DIRECTIONS FOR THIS TASK: From the forum thread about plumbing in a Rocket espresso machine, repeat word for word the part that opens with the words containing "I've taken a" and closes with "pressure only infusion.".

TEXT EXTRACT:
# Plumbed in Rocket - Stiffer Group Lever?



## Inglorious Alf (Jul 2, 2017)

Hi all, finally got the Rocket plumbed in today, got a BWT filter in place with pressure regulated to 3 bar. Switched the machine from reservoir to inlet, turned on and water is flowing nicely at 9.5bars.

One thing I've noticed is the lever for the group is now stiffer than before - not an issue in terms of use and I think it's just because it's essentially become a tap for 3 bars of water, but just wanted to see what other people thought, does that sound normal?

I've taken a few pics along the way so will try and get them up later. Thanks!


----------



## kennyboy993 (Jan 23, 2017)

Mine was plumbed in from the beginning so I can't say but makes sense as it will be 3 bar from around 45 degrees on the lever won't it.

Interestingly I've set my mains feed to 2 bar. Pre infusion crazy quick plumbed in - though I've still not needed to do any main pressure only infusion.

Will be interesting to see what differences you find


----------



## Inglorious Alf (Jul 2, 2017)

Thanks Kenny, I'll be making coffee this afternoon so will see how it goes!

Unfortunately haven't managed to get the waste pipe quite right - why do they provide such flimsy bits of tubing?! I actually have the waste pipe going through the work surface, then back along the side of the sink (Belfast sink) into the sink overflow. Had to suck the first bit of water through to get all the air out, will that be OK do you think? Traditionally I guess they'd go down a lot lower to a proper plumbed in waste pipe.


----------



## espressotechno (Apr 11, 2011)

The waste pipe should "drop" all the way from the machine to the sink, otherwise the waste water will back up.


----------



## kennyboy993 (Jan 23, 2017)

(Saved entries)
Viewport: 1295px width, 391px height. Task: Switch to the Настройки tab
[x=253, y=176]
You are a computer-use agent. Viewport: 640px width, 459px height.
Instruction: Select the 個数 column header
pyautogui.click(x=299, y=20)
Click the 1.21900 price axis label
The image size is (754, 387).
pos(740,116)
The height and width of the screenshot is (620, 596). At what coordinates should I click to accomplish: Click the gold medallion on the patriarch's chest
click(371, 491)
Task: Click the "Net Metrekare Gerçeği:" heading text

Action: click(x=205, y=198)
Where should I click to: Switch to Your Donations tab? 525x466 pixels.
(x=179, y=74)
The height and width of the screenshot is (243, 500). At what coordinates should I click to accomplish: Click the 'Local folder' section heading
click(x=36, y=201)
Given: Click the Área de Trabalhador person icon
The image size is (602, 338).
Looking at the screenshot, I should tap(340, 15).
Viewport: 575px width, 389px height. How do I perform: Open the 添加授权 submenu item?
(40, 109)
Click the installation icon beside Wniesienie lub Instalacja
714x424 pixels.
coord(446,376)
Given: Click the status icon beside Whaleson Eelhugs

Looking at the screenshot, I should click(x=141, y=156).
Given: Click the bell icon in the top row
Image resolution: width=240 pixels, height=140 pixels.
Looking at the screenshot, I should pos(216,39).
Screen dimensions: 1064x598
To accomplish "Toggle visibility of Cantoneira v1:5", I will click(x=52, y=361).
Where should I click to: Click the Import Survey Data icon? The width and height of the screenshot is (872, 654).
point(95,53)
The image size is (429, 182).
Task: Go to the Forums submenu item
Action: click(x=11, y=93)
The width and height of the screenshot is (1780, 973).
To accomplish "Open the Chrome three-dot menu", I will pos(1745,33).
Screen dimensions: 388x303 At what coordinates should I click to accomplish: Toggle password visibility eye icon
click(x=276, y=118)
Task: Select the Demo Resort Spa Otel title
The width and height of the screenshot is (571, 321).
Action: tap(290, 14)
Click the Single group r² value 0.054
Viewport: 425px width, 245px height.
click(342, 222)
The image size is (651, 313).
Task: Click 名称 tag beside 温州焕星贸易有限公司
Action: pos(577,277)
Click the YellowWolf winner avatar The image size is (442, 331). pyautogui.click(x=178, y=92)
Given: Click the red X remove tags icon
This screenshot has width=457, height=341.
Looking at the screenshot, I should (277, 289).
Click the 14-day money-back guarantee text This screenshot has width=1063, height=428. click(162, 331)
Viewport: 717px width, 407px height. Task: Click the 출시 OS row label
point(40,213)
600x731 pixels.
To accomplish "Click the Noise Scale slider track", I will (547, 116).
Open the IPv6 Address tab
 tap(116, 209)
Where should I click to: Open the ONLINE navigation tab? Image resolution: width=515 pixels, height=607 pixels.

ANSWER TO THIS PROBLEM:
I've taken a few pics along the way so will try and get them up later. Thanks!


----------



## kennyboy993 (Jan 23, 2017)

Mine was plumbed in from the beginning so I can't say but makes sense as it will be 3 bar from around 45 degrees on the lever won't it.

Interestingly I've set my mains feed to 2 bar. Pre infusion crazy quick plumbed in - though I've still not needed to do any main pressure only infusion.